• [Aim of the exercise]: Take the entries that follow and return exactly the lines from the one holding "結婚式二次会招待状 (90, 2381)" through the one holding "500円～999円 (28, 1082)", both included. Nothing else is needed.

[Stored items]
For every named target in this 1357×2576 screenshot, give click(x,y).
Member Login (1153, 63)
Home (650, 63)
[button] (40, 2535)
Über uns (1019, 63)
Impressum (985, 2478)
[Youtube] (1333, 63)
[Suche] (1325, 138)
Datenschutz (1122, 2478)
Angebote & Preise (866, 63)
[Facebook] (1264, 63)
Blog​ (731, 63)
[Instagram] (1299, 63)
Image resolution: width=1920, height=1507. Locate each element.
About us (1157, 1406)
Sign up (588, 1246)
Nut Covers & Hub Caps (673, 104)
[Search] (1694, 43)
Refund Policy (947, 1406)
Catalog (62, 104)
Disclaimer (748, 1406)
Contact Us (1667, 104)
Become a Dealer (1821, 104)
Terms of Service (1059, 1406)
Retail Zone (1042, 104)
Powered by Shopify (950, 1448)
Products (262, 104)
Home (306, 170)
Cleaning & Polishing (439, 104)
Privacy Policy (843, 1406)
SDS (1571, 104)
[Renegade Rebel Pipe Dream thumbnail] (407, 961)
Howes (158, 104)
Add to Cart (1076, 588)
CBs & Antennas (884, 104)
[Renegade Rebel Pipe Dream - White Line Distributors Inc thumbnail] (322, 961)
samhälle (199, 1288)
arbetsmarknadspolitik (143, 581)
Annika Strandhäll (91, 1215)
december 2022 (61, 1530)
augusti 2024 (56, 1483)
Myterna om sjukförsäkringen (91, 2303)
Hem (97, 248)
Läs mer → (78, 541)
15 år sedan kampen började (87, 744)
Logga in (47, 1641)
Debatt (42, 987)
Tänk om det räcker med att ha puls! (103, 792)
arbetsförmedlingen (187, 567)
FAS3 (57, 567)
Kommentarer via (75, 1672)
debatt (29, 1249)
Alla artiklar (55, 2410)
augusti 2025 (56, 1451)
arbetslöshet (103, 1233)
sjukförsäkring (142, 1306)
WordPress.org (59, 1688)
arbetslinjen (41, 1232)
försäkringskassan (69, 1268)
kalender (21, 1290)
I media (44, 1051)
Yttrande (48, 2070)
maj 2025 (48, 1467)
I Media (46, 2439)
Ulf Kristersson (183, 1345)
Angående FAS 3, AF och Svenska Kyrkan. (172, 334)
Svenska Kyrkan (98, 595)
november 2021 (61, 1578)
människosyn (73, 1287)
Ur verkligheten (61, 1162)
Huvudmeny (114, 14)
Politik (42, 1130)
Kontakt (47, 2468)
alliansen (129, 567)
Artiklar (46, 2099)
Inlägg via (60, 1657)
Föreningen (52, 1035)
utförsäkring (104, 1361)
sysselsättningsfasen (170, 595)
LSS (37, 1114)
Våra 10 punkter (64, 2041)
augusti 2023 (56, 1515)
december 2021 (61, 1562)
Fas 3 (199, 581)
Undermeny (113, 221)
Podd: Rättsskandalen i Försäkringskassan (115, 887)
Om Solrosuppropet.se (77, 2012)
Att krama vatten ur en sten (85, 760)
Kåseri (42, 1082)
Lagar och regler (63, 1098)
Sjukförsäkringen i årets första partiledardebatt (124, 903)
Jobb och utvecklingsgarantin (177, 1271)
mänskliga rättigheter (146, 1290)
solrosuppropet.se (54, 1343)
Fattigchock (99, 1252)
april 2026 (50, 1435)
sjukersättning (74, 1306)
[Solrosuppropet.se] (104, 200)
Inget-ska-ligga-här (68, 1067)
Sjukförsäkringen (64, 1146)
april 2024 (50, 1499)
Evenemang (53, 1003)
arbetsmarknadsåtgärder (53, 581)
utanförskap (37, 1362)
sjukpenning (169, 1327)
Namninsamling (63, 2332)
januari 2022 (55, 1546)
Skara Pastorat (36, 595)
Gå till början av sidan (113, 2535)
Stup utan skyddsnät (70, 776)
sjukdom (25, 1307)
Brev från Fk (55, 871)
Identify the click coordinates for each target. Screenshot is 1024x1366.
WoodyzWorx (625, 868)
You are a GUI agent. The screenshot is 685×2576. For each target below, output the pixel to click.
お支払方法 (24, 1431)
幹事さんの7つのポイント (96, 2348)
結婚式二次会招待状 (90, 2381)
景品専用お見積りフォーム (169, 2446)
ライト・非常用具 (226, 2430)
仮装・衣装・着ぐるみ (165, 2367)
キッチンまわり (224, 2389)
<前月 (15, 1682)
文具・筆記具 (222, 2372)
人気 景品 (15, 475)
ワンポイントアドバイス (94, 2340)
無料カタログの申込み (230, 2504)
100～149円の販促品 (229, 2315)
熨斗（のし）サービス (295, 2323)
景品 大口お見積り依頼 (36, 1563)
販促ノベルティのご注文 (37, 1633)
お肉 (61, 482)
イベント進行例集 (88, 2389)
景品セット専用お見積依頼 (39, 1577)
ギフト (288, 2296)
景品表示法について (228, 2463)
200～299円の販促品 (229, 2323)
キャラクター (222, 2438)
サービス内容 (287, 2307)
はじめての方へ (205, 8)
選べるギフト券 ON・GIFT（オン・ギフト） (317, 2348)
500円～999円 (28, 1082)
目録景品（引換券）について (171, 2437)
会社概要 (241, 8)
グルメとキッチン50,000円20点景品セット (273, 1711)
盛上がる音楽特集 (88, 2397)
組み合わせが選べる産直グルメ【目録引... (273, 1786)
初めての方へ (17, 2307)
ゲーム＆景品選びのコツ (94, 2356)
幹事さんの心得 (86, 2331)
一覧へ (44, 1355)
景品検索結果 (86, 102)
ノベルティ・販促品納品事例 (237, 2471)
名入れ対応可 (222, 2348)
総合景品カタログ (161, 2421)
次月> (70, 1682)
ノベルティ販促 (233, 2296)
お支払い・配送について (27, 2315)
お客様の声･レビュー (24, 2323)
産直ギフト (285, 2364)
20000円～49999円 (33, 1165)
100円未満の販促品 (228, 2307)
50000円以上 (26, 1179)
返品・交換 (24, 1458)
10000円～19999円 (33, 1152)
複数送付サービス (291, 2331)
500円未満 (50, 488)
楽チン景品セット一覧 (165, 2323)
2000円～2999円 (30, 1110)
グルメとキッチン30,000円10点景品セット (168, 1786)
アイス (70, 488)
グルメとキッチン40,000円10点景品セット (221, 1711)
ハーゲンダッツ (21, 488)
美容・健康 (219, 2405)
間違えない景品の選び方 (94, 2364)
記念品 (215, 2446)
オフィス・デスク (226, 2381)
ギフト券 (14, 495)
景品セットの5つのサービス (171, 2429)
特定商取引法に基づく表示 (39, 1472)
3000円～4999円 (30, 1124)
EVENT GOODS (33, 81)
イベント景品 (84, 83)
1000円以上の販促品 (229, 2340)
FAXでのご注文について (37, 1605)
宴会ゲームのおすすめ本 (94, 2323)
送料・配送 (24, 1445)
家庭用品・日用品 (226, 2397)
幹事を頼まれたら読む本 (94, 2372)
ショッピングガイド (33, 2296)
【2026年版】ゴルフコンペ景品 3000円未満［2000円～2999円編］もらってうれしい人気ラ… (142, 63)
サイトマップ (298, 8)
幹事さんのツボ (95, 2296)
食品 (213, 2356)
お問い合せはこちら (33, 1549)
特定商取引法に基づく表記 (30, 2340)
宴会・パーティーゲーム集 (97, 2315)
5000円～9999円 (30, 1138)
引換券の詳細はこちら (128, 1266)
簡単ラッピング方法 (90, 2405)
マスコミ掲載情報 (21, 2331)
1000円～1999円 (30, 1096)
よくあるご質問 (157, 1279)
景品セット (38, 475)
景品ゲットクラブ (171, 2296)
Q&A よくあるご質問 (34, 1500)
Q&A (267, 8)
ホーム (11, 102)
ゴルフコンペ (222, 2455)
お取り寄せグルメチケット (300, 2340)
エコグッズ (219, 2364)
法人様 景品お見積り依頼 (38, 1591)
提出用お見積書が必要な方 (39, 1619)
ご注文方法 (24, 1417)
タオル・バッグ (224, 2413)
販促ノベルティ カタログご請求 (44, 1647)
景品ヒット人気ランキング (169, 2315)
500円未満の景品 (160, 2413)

• [Result below]:
結婚式二次会招待状 (90, 2381)
景品専用お見積りフォーム (169, 2446)
ライト・非常用具 (226, 2430)
仮装・衣装・着ぐるみ (165, 2367)
キッチンまわり (224, 2389)
<前月 (15, 1682)
文具・筆記具 (222, 2372)
人気 景品 (15, 475)
ワンポイントアドバイス (94, 2340)
無料カタログの申込み (230, 2504)
100～149円の販促品 (229, 2315)
熨斗（のし）サービス (295, 2323)
景品 大口お見積り依頼 (36, 1563)
販促ノベルティのご注文 (37, 1633)
お肉 (61, 482)
イベント進行例集 (88, 2389)
景品セット専用お見積依頼 (39, 1577)
ギフト (288, 2296)
景品表示法について (228, 2463)
200～299円の販促品 (229, 2323)
キャラクター (222, 2438)
サービス内容 (287, 2307)
はじめての方へ (205, 8)
選べるギフト券 ON・GIFT（オン・ギフト） (317, 2348)
500円～999円 (28, 1082)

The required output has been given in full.